*Supplied material:*
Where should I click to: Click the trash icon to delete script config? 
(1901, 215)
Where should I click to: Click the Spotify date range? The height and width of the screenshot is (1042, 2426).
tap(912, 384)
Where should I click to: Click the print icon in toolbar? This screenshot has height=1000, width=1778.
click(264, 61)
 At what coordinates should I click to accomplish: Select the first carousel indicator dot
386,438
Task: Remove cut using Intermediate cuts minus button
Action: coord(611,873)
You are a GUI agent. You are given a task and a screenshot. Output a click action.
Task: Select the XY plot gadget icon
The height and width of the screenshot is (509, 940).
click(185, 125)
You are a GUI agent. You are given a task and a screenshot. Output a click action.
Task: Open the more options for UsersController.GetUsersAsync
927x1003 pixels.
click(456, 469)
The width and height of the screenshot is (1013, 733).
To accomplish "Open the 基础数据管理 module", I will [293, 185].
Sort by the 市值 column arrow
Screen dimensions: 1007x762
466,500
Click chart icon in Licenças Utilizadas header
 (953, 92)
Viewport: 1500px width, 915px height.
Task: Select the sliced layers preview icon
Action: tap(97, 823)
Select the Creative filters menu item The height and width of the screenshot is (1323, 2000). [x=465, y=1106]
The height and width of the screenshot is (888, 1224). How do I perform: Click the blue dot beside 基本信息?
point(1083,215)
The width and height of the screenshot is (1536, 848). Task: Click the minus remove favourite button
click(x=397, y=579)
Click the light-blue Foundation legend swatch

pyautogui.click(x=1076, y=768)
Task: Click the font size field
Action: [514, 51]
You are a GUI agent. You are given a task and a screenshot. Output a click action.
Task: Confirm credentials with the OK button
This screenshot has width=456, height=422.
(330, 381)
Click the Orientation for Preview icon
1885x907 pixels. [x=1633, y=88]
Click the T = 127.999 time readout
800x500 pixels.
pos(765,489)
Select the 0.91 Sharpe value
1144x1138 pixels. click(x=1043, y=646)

*Aim of the task:*
Transcribe the data above verbatim.

*Response below:*
Where should I click to: Click the trash icon to delete script config? 
(1901, 215)
Where should I click to: Click the Spotify date range? The height and width of the screenshot is (1042, 2426).
tap(912, 384)
Where should I click to: Click the print icon in toolbar? This screenshot has height=1000, width=1778.
click(264, 61)
 At what coordinates should I click to accomplish: Select the first carousel indicator dot
386,438
Task: Remove cut using Intermediate cuts minus button
Action: coord(611,873)
You are a GUI agent. You are given a task and a screenshot. Output a click action.
Task: Select the XY plot gadget icon
The height and width of the screenshot is (509, 940).
click(185, 125)
You are a GUI agent. You are given a task and a screenshot. Output a click action.
Task: Open the more options for UsersController.GetUsersAsync
927x1003 pixels.
click(456, 469)
The width and height of the screenshot is (1013, 733).
To accomplish "Open the 基础数据管理 module", I will [293, 185].
Sort by the 市值 column arrow
Screen dimensions: 1007x762
466,500
Click chart icon in Licenças Utilizadas header
 (953, 92)
Viewport: 1500px width, 915px height.
Task: Select the sliced layers preview icon
Action: tap(97, 823)
Select the Creative filters menu item The height and width of the screenshot is (1323, 2000). [x=465, y=1106]
The height and width of the screenshot is (888, 1224). How do I perform: Click the blue dot beside 基本信息?
point(1083,215)
The width and height of the screenshot is (1536, 848). Task: Click the minus remove favourite button
click(x=397, y=579)
Click the light-blue Foundation legend swatch

pyautogui.click(x=1076, y=768)
Task: Click the font size field
Action: [514, 51]
You are a GUI agent. You are given a task and a screenshot. Output a click action.
Task: Confirm credentials with the OK button
This screenshot has width=456, height=422.
(330, 381)
Click the Orientation for Preview icon
1885x907 pixels. [x=1633, y=88]
Click the T = 127.999 time readout
800x500 pixels.
pos(765,489)
Select the 0.91 Sharpe value
1144x1138 pixels. click(x=1043, y=646)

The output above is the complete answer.